Text segment -

◇ ◇ ◇

EE 361

Digital Systems and Computer Design
Fall 2004 Course Syllabus

Under construction:  Last updated September 10, 2004

Instructor: Galen H. Sasaki.

• Email: sasaki@wiliki Tel: 956-6103
• Office: Holmes 436 Office Hours: MWF 1:30-2:20 (after class)

Prerequisite: EE 213 "Basic Circuit Analysis II" and EE 260 "Introduction to Digital Design"

Textbook:

• "Computer Organization and Design: The Hardware/Software Interface" by Patterson and Hennessey.

Time: MWF 12:30-1:20. Room: Classroom will be changed to Watanabe 112 beginning Sept 13 Monday (Originally at Kuykendall 210 but moved to use a multimedia classroom at WAT 112)

Goals:  A student should understand (i) computer organization, (ii) the principles of designing efficient computers, and (iii) the relationship between programs (software) and the hardware they run on.  A student should be able to design efficient and complex digital systems, such as a RISC processor, computer arithmetic circuits, and control circuits.   In addition, a student should master modern design methods for digital circuits, including appropriate computer-aided design (CAD) tools.  

Lecture Topics:

• Principles of instruction set design, the role of compiler and optimizations, assembly language, machine level programs, how high level programs are implemented with machine instructions 
• Review of digital circuits, elementary design methods, and hardware description language (HDL) 
• Processor data path design 
• Processor controller design
• Algorithms and circuits for integer arithmetic, and the arithmetic logic unit (ALU) 
• Data representations: review of representing characters and integers
• Floating point representation and arithmetic 
• Memory system design, implementing memory cells with transistors, RAM, memory hierarchy, caches
• I/O systems 

• Design assembly language programs from simple programs written in a high-level language. 
• Design assembly language functions that can be called by programs written in a high-level language. 
• Translate assembly language programs into machine language programs. 
• Design an I/O driver.

◇ ◇ ◇

Required work -
**1.** Reproduce the part of the EE 361 syllabus starting with "Prerequisite: EE 213" and going on through "design (CAD) tools.".
**2.** Write the next part of the EE 361 syllabus, picking up after its final line.

◇ ◇ ◇

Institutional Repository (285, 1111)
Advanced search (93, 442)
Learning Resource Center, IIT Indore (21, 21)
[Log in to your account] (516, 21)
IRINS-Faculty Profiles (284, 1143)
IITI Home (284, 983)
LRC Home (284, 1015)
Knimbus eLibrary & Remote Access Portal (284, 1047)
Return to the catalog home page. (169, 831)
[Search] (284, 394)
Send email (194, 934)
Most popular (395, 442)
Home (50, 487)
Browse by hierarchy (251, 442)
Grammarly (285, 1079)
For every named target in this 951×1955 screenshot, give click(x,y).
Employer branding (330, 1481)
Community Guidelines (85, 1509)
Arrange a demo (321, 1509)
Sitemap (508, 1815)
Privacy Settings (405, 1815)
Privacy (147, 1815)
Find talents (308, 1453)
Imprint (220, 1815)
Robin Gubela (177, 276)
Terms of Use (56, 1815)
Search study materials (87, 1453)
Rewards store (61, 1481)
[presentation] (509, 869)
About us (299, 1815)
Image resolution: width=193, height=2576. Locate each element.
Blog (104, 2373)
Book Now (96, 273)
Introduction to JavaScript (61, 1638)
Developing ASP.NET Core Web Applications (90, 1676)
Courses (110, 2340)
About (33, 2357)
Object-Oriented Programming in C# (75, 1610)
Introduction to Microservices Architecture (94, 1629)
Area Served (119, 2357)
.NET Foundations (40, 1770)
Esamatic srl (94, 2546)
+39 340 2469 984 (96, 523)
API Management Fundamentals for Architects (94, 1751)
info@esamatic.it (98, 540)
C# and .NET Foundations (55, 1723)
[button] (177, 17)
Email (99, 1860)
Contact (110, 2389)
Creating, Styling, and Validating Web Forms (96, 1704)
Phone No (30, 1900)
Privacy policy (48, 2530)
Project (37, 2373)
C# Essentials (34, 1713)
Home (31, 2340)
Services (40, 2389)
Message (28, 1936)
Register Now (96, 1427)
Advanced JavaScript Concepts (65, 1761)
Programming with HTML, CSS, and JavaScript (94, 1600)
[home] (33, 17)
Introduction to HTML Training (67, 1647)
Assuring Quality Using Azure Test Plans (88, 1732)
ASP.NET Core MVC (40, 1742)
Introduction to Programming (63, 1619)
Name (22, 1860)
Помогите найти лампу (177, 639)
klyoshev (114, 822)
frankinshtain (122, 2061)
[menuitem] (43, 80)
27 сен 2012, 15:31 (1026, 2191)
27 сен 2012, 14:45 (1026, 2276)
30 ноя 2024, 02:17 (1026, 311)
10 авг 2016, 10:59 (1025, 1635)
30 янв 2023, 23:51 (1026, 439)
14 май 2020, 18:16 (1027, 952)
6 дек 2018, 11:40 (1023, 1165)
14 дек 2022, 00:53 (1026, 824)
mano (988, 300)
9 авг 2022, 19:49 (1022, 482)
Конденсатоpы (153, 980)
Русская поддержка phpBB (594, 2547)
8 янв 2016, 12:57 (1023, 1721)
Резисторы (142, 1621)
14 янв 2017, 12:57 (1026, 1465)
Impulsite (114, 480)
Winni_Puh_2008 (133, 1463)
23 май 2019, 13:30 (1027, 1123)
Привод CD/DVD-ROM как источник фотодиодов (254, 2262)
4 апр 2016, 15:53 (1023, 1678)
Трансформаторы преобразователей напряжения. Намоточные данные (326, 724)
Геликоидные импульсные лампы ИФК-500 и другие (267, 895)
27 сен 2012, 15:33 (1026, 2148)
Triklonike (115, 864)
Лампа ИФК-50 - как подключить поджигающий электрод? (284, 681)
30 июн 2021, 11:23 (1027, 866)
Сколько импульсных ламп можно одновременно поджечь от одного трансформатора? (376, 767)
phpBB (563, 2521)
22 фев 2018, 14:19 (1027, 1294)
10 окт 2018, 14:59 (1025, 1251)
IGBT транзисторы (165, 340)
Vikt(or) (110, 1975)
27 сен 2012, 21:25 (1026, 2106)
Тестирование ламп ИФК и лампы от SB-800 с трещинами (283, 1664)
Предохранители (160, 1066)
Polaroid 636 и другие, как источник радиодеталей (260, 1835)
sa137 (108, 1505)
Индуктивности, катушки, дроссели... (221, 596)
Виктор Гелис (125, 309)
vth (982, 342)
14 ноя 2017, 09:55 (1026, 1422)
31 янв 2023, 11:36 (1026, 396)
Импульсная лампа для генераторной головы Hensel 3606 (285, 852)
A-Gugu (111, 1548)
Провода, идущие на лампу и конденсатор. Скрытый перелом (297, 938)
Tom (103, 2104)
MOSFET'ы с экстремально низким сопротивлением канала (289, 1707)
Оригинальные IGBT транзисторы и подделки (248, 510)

◇ ◇ ◇

Outputs by task -
**1.**
Prerequisite: EE 213 "Basic Circuit Analysis II" and EE 260 "Introduction to Digital Design"

Textbook:

• "Computer Organization and Design: The Hardware/Software Interface" by Patterson and Hennessey.

Time: MWF 12:30-1:20. Room: Classroom will be changed to Watanabe 112 beginning Sept 13 Monday (Originally at Kuykendall 210 but moved to use a multimedia classroom at WAT 112)

Goals:  A student should understand (i) computer organization, (ii) the principles of designing efficient computers, and (iii) the relationship between programs (software) and the hardware they run on.  A student should be able to design efficient and complex digital systems, such as a RISC processor, computer arithmetic circuits, and control circuits.   In addition, a student should master modern design methods for digital circuits, including appropriate computer-aided design (CAD) tools.

**2.**
• Understand the relationship between programs and the computer hardware they run on.
• Understand how data is represented in computers 
• Understand algorithms for arithmetic and be able to design arithmetic circuits. 
• Design a data path for a computer. 
• Design a hardwired or micro-programmed controller for a computer. 
• Learn to use a hardware description language (HDL) to design complex circuits at the behavioral level 
• Learn to use an HDL functional simulation to verify and debug designs 
• Implement a computer using an HDL.
• Understand memory hierarchy and the algorithms. 
• Use tools for assembly language (machine level) programming such as the simulator.

Grading: The final grade will be based on the following:

• Midterm Exam 1 (25%)
• Midterm Exam 2 (25%)
• Final Exam (25%).
• Homeworks (25%)

The midterm exam dates will be announced at least a week before they are given. Any missed exams, labs, or other assignments will result in a score of zero. With the exception of the homeworks, the grades will be based on the following curve:

• A = 90%, A- = 87%
• B+ = 83%,  B = 80%, B- = 77%
• C+ = 73%, C = 70%, C- = 67%
• D+ = 63%, D = 60%, D- = 57%
• F is anything below D-.
  

• 100% means the problem was solved
• 50% means there was a reasonable attempt at the problem
• 0% means there was no attempt at solving the problem

Drop Dates:

• See UH's Schedule of Classes Fall 2004 for drop dates

Important:

• You are to take all exams on the scheduled days and times. There will be no exceptions unless you have a doctor's note explaining why you could not make it.
• You are expected to come to every lecture and at the beginning of the lecture. If you have a valid reason to miss a lecture, then contact Galen Sasaki (email or telephone) before lecture so that he can save handouts for you.
• Homeworks will be collected in class and at the beginning of class, unless notified otherwise. No late homeworks will be accepted.